Concert Review

Stella Seaton-Sims (mezzo-soprano) & Michael Jones (piano)
Lion Ballroom, Leominster
6 October 2013

An Espressivo promotion

SHOULDN’T - one mused, as Leominster’s Lion Ballroom lay, drowsing but expectant, on an Indian Summer October afternoon - Shouldn’t the BBC scrap its contracts with the Met. Office and all those super-computers, and hand over long-range weather forecasting to Stella Seaton-Sims, Michael Jones, and Espressivo? For they must have planned this recital months in advance, but how could they have KNOWN that, on the day, the weather would so perfectly match their theme and title - "In the Sunlight"?

Their programme explored and exploited that theme with joyous delight, clever cunning, and refreshingly varied repertoire.  And no one could complain about the generosity of the fare, or the skill in presentation.  Fourteen items in the first half, fifteen in the second. Familiar favourites like Silent Noon, Love Went A-Riding, Granados’s Andaluza, and Grieg’s I Love Thee, made reassuring landmarks along a route of less well-known pieces, and indeed some surely quite unknown to most of the audience.

Medtner, Arensky, Rachmaninov, and Tchaikovsky showed how much these artists love Russian repertoire - and how well they perform it.  Ivor Gurney, Samuel Barber and Delius we probably all know, if in other formats.  But Ian Venables (present to hear his ‘Temple of Apollo’ and ‘The Invitation to the Gondola’), Herbert Lumby, Elaine Hugh-Jones, and Phillip Ypres-Smith, we probably didn’t know at all, but really should.

Stella’s career as a soloist began in 1998: London’s Mansion House, Birmingham’s Cannon Hill, the Edinburgh Fringe, Shrewsbury, and Cambridge, Church Stretton and Coventry know her of old.  But till now she has got no nearer to the heart of Herefordshire than Eastnor Castle.   Her clear mezzo voice and splendid diction is ideal for the Russian repertoire which she was able to study, ten years ago now, in Moscow; and ideal for Faure, who, alas, found only one spot in this programme. (But what a spot - Les Roses d’Ispahan, surely the most delicate, sensual, and quietly rapturous love song ever written?)

Michael Jones’s career in music stretches back to 1971, and his confidence, his total competence, and his sheer musicianship made him an ideal partner in this duo of well-matched equals.  Apart from showing his skill as an accompanist, (where listening is everything), his solo offerings revealed assured virtuosity in music he clearly knew and loved from long experience.

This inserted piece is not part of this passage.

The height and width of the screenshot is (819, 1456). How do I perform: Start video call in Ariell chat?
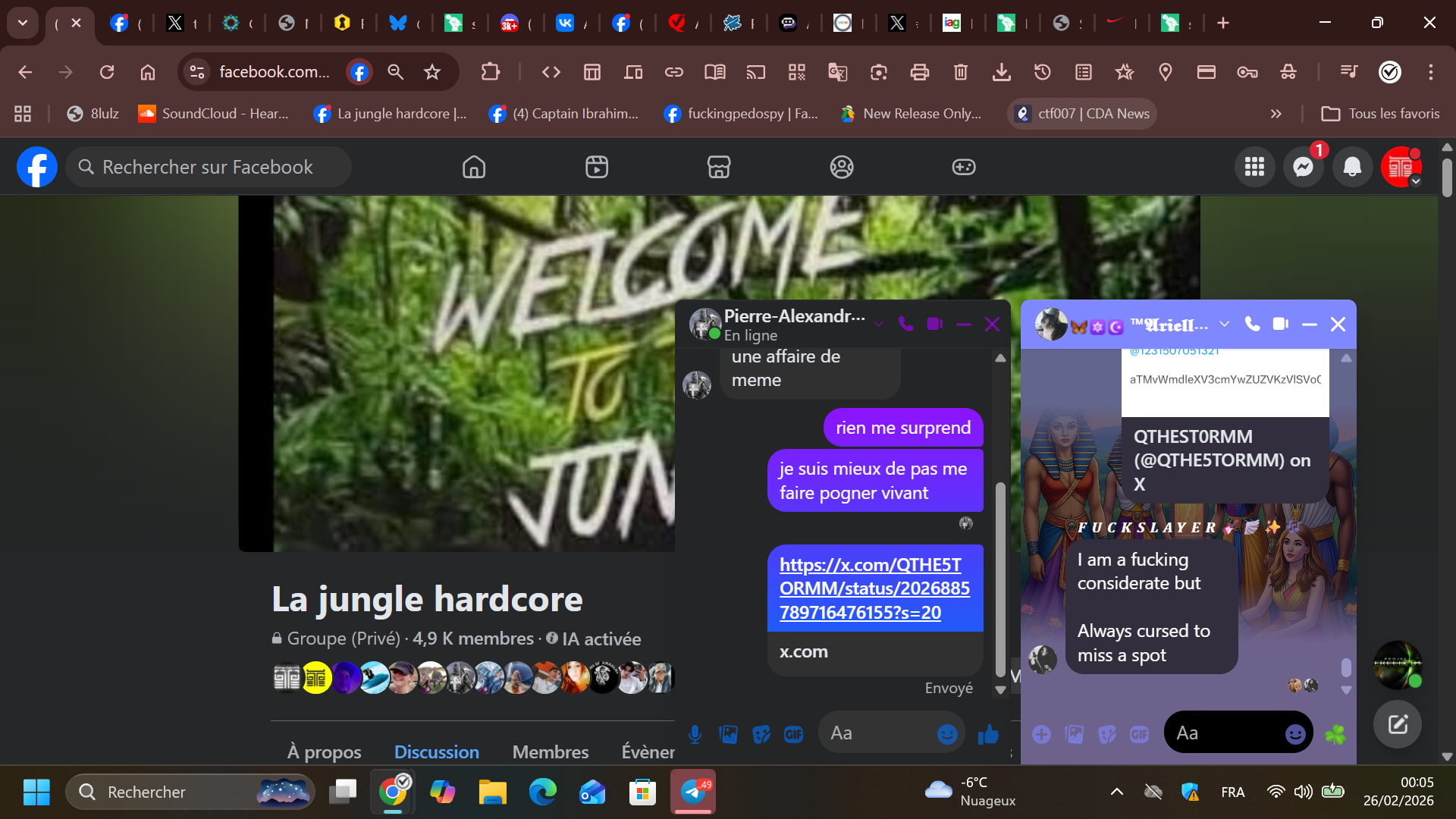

Indeed, what stood out about the whole recital was the fact that the performers loved and were in love with (not always the same thing) the music they were intent on sharing with us. Which led to another bout of musing during the interval.  Why, Oh WHY, so many empty seats?   Of course, Herefordshire is not a very big pond, with Leominster a pretty enough backwater.  The number of fish therein is limited, and artists and impresarios crowd the banks, wondering what bait will best lure those fish to bite on the hook.

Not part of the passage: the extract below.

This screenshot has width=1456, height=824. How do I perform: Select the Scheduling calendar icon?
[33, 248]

For there’s nowt so queer as audiences. WHY, your scribe wondered, could Brendel effortlessly fill every seat in Cheltenham Town Hall, yet, soon after,  nearly half those seats were empty when Shura Cherkassy played there?  What’s in a name?  Cherkassky - one of the world’s great piano virtuosi, was then well into his 80s, physically frail - would he make it across the platform to the piano stool? Shrunk into his dinner suit now several sizes too large for him, and, as it turned out,  only a few months away from death: but at the keyboard still a lion in his prime, still the last surviving pupil of a pupil of Liszt.  So why the empty seats for him?  And why for Stella and Michael, less famous but still so worth hearing?  Shame on us all.

Espressivo is bringing Winterreise to Leominster next February.  The artists are probably names unfamiliar to most of us.  But that’s no reason for not being there to fill every seat.  Remember what Henry V said before Agincourt  - "And gentlemen in England now a-bed Shall think themselves accursed they were not here".